• Source extract:
************

- Countries: France
- Champions: Lourdes
- Runners-up: Racing

= 1956–57 French Rugby Union Championship =

Rugby union tournament

The 1956–57 French Rugby Union Championship was contested by 48 clubs divided in six pools of eight. The five better of each pool and the two better sixth (for a sum of 32 clubs) were qualified to play the final phase .

The Championship was won by Lourdes that defeated Racing in the final. Lourdes maintained the title won in 1956.

== Context ==
The 1957 Five Nations Championship was won by England; France ended last with no matches won.

************

• Data block:
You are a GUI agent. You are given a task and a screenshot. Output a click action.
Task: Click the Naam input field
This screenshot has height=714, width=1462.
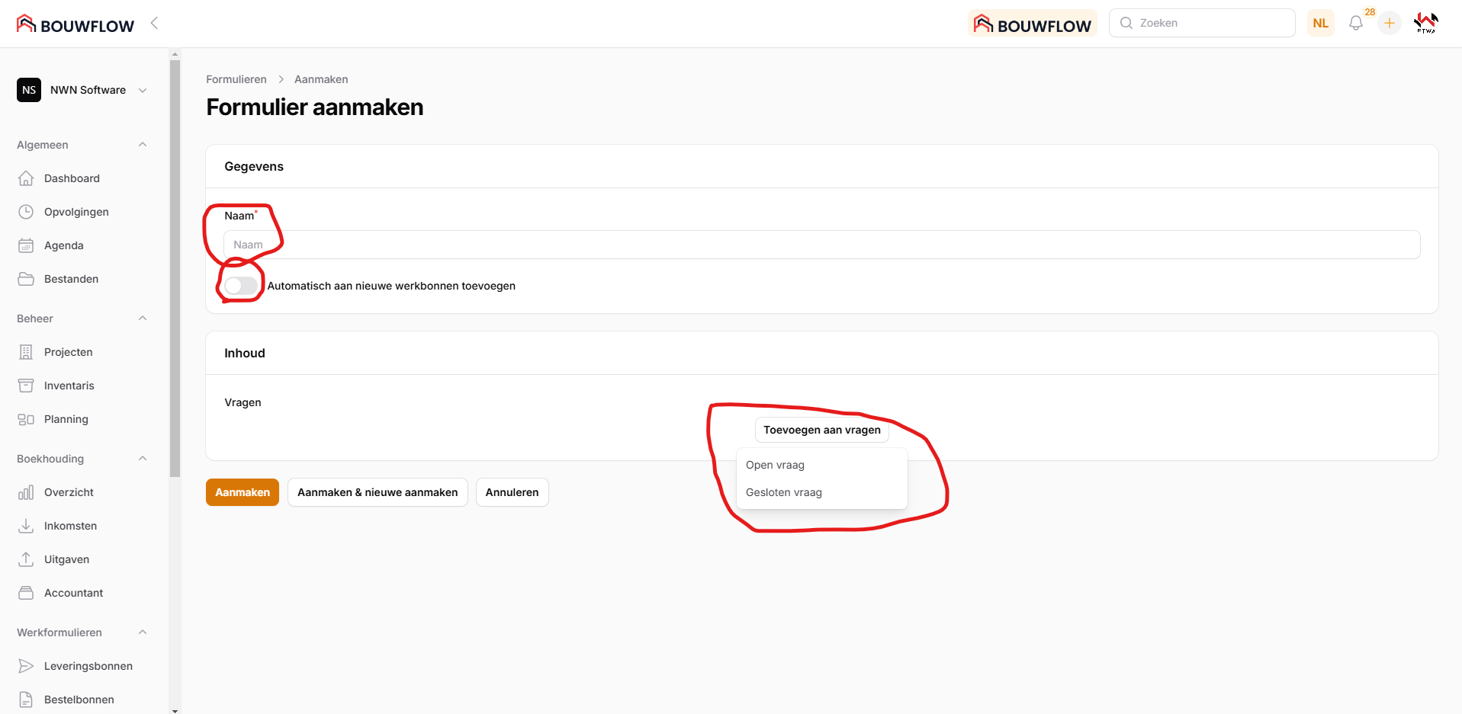coord(821,245)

************

• Problem 1:
Reproduce the passage of the rugby championship text between "Rugby union tournament" and "final phase .", inclusive.
• Problem 2:
According to the rugby championship text, how many clubs contested the 1956–57 French Rugby Union Championship?
The material isn't needed for what follows.

• Problem solution 1:
Rugby union tournament

The 1956–57 French Rugby Union Championship was contested by 48 clubs divided in six pools of eight. The five better of each pool and the two better sixth (for a sum of 32 clubs) were qualified to play the final phase .

• Problem solution 2:
48 clubs.